Secara lebih spesifik, substansi Model Belanja adalah sebagai berikut: (i) untuk identifikasi profil belanja pusat terhadap empat indikator perekonomian (pendapatan, output, tenaga kerja, dan kemiskinan); (ii) alat evaluasi terhadap belanja pusat; dan (iii) alat simulasi untuk desain belanja pusat agar sesuai kebijakan Pemerintah yang tercermin pada capaian empat indikator perekonomian.
Beberapa hasil dari kegiatan modelling ini dalam tahun 2008 mencakup pemetaan manual sektor Anggaran Pendapatan dan Belanja Negara (APBN) ke sektor perekonomian Input Output (I-O)-66 dan alat simulasi anggaran berbasis data Input-Output. Alat simulasi ini digunakan untuk melihat dampak perubahan atau realokasi belanja terhadap perekonomian, yaitu output (PDB), pendapatan, tenaga kerja dan kemiskinan. Untuk isu kemiskinan analisis dilakukan dalam dua tahap. Pertama, dilakukan analisis regresi. Kemudian, hasil regresi ini diintegrasikan dengan keluaran I/O dalam spread sheet microsoft excel.
Deskripsi model dengan lebih tegas adalah sebagai berikut. Model Belanja Negara adalah alat penghitungan berupa perangkat lunak dalam bentuk spreadsheet mcirosoft excell sederahana. Instrumen ini digunakan untuk simulasi dampak realokasi belanja kementerian dan lembaga negara lintas sektoral (sektor I/O) terhadap perekonomian (output, tenaga kerja, pendapatan masyarakat dan perubahan indikator kemiskinan). Ada dua metodologi utama dalam penyusunan model belanja ini. Pertama, konversi sektoral data rincian APBN yang ada (realiasi 2007) ke dalam 66 sektor model I/O. Selanjutnya hasil konversi atau pemetaan alokasi APBN di tiap-tiap sektor dari 66 sektor model I/O dipergunakan sebagai basis perhitungan simulasi alokasi sektoral belanja pusat dalam perekonomian.

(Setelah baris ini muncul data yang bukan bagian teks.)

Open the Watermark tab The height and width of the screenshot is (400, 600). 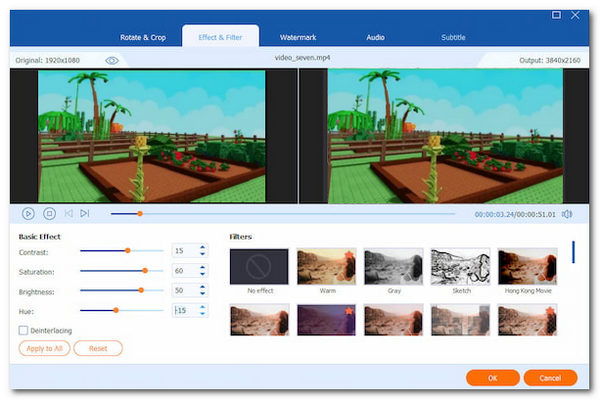(298, 37)
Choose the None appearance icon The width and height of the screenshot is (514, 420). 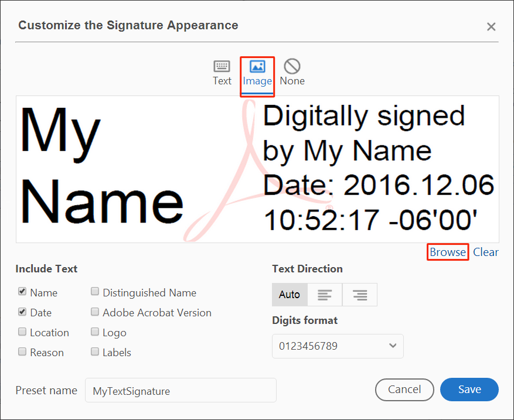pos(292,66)
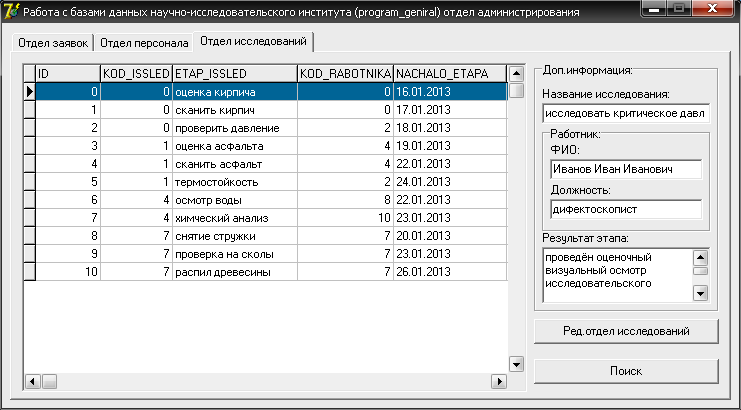Viewport: 741px width, 410px height.
Task: Click the horizontal scrollbar's right arrow
Action: point(498,381)
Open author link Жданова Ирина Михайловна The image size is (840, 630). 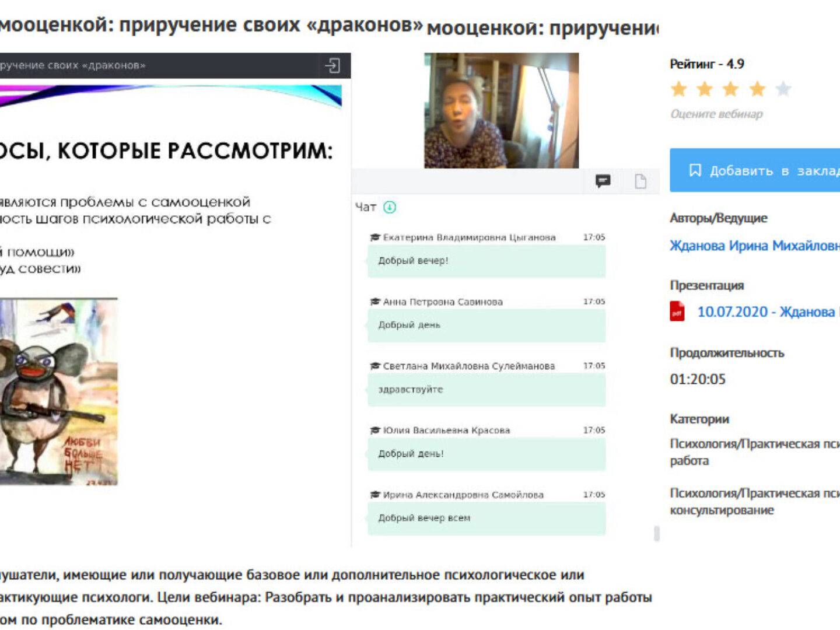[755, 246]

Konsisten dengan kerangka kerja model I/O fokus visualisasi adalah dampak perubahan dan atau realokasi belanja pusat terhadap permintaan akhir (final demand) yang selanjutnya akan berpengaruh pada besaran beberapa indikator penting perekonomian yang mencakup: (i) output; (ii) pendapatan masyarakat; dan (iii) tenaga kerja. Selain ketiga indikator tersebut, kemiskinan adalah salah satu indikator penting untuk dilihat perubahannya sebagai akibat dari realokasi belanja APBN. Di sini muncul masalah sebab indikator kemiskinan bukanlah bagian langsung dari model I/O. Untuk itu, Tim Modeling menggunakan model ekonometrika untuk menghitung elastisitas antara output dan kemiskinan. Selanjutnya dengan aljabar sederhana akan dapat dihubungkan dampak realokasi belanja APBN terhadap kemiskinan dengan menggunakan hasil pengganda output dari model I/O dan elastisitas dari model ekonometrika.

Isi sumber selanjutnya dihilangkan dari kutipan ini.